Waters’ critique is hard-hitting, and I think it deserves a response.
First, Waters shows no appreciation for what the consensus positions are of complementarians. The faith Statement of Southern Baptists (to which Waters refers) falls within the mainstream of what complementarians believe. Perhaps the best summary of complementarian conviction is the Danvers Statement. Danvers reveals a consensus understanding of scripture on some broad themes but allows for differences on some others. For example, complementarians agree that the Bible teaches a principle of male headship that is rooted in God’s original, good creation. They also recognize that the New Testament specifically enjoins believers to order their homes and their churches in light of this principle. There is no complementarian consensus, however, on how these matters apply outside of the home and the church.

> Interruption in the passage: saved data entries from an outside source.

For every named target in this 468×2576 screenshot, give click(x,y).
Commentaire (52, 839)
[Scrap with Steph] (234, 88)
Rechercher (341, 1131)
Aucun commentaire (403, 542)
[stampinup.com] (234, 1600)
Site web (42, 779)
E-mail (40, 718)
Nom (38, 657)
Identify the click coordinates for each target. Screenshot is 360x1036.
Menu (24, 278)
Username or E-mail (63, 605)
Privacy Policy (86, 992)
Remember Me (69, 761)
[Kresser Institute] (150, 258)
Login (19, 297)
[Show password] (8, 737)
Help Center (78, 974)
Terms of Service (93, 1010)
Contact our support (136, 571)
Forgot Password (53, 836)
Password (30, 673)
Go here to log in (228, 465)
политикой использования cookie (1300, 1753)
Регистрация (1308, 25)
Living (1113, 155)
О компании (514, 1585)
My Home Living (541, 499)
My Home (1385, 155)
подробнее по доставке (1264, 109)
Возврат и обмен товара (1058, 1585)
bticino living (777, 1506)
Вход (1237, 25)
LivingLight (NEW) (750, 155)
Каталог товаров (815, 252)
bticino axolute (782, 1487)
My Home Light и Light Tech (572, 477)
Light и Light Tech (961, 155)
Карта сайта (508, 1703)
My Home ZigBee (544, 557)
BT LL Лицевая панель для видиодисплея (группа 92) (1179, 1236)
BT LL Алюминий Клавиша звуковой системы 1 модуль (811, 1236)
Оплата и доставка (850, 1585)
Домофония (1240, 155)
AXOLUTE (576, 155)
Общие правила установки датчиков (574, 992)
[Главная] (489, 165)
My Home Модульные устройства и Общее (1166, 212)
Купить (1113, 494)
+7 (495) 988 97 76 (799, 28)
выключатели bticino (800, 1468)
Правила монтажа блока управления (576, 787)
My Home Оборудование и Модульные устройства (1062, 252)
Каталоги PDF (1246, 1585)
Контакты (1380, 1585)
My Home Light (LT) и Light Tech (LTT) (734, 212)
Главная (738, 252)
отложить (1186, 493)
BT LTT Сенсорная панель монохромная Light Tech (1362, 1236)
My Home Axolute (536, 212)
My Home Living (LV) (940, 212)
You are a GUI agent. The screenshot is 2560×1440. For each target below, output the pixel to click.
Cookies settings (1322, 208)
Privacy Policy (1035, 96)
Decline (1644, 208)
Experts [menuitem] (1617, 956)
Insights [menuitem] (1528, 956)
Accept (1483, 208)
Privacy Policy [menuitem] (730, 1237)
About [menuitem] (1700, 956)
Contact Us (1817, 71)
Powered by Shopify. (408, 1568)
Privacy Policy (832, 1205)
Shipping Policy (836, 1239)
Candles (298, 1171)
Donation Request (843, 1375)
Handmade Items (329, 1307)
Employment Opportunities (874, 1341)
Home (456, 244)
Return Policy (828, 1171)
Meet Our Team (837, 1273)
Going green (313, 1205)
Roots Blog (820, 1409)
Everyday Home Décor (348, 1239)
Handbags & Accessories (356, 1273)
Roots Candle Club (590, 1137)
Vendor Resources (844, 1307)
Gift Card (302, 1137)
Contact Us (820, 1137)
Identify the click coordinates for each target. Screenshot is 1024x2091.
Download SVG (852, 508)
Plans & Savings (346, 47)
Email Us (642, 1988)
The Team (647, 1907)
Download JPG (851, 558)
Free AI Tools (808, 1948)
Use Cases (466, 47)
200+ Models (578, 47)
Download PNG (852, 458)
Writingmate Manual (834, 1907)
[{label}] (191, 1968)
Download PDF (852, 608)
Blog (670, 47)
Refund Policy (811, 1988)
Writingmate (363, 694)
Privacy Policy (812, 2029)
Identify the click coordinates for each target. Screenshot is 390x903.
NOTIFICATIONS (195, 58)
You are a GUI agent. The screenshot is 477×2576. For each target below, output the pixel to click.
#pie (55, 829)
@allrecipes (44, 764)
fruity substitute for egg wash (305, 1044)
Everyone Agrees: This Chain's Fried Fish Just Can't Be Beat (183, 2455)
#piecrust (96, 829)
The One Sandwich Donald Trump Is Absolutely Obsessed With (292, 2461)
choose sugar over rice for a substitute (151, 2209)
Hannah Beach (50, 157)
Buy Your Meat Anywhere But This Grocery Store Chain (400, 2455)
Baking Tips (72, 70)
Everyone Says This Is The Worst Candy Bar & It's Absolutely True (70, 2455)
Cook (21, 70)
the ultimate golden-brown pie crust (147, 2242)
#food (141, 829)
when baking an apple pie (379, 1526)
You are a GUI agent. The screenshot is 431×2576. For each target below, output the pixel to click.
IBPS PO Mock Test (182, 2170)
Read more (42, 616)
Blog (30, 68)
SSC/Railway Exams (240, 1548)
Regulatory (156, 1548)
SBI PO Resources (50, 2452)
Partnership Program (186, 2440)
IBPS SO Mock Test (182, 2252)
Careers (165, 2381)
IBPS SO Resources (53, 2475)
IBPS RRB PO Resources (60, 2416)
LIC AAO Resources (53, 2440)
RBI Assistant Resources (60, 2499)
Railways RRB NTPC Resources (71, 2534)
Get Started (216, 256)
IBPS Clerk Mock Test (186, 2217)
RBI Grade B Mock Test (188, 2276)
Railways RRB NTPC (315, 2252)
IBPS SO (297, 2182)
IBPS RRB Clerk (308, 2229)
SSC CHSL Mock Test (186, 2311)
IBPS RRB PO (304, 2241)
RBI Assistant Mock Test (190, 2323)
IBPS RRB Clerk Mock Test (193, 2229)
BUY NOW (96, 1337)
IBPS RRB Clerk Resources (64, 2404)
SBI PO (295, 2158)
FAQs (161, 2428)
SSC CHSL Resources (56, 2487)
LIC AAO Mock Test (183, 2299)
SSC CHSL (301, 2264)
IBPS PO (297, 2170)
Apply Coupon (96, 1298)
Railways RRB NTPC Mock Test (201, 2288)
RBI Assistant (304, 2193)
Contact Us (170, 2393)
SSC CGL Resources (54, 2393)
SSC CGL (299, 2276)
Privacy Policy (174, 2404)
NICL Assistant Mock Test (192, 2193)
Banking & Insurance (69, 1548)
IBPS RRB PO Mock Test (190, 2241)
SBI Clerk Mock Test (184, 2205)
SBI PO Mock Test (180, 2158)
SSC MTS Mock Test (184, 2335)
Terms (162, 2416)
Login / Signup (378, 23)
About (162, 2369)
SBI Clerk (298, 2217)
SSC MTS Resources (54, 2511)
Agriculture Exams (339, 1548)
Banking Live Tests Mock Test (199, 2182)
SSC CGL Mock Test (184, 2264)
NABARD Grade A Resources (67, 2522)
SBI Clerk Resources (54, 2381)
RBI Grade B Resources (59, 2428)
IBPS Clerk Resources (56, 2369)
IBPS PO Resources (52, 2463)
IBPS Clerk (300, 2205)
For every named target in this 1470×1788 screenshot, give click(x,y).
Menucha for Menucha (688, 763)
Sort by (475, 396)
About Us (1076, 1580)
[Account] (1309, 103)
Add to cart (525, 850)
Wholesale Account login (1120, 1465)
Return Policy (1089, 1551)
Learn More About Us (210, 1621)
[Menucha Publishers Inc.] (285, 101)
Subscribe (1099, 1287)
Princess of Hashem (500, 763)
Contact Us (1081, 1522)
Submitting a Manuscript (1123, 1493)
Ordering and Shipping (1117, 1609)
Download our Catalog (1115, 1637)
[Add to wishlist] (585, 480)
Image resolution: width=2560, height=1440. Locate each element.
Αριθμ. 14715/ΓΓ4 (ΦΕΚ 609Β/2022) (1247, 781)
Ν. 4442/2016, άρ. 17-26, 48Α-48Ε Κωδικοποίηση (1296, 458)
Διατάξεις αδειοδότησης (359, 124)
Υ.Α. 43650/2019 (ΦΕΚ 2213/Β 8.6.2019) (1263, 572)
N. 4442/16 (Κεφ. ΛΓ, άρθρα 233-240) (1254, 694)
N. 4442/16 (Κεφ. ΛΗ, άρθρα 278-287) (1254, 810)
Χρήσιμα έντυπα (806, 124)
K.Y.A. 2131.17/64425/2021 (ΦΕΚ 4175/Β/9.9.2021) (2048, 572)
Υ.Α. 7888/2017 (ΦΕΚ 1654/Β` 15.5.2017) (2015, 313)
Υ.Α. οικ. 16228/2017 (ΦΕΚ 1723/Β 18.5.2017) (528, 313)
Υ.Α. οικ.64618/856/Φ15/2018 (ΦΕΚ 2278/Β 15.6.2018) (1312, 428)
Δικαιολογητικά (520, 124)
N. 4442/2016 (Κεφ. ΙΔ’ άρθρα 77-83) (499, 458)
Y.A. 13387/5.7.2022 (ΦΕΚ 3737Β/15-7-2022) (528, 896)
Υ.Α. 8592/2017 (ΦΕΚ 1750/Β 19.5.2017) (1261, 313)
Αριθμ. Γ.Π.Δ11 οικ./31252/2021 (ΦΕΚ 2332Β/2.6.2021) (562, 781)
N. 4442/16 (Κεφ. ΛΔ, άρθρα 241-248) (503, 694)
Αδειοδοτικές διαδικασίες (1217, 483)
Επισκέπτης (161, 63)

Second, complementarians who apply male headship outside the church and the home do so on the basis of a broad biblical theme (headship as a creation principle), not on the basis of specific apostolic commands (see for example the guidelines from John Piper, pp. 44-45, 50-52). That is why John Piper and Wayne Grudem have said, “As we move out from the church and the home we move further from what is fairly clear and explicit to what is more ambiguous and inferential.” In other words, complementarians are trying to be thoroughgoingly biblical. Likewise, the Danvers Statement itself only addresses “the principle of male headship” as it applies “in the family and in the covenant community.” One can’t help but wonder whether Waters is aware that the New Testament addresses rather narrowly the church and the home.
Third, Waters’ disdain of complementarianism is rooted in a fundamental misunderstanding of the Bible. His hermeneutic is completely untenable. He dismisses the relevance of biblical texts that say that pastors must be male (e.g., 1 Timothy 2:12) by contending that such texts aren’t any more relevant to the modern reader than the food laws of the Old Testament. He shows no regard for the progress of revelation or of the structural differences between the old and new covenants. Before leveling this kind of critique, Waters needs to be more sensitive to the differences between Mosaic command and apostolic directive.
There is much more that could be said in response to Waters (e.g., Albert Mohler’s response to the question). At the end of the day, however, it is sufficient to say that Southern Baptist complementarians are merely trying to be faithful to the biblical text. Nothing more and nothing less. There’s nothing hypocritical about that.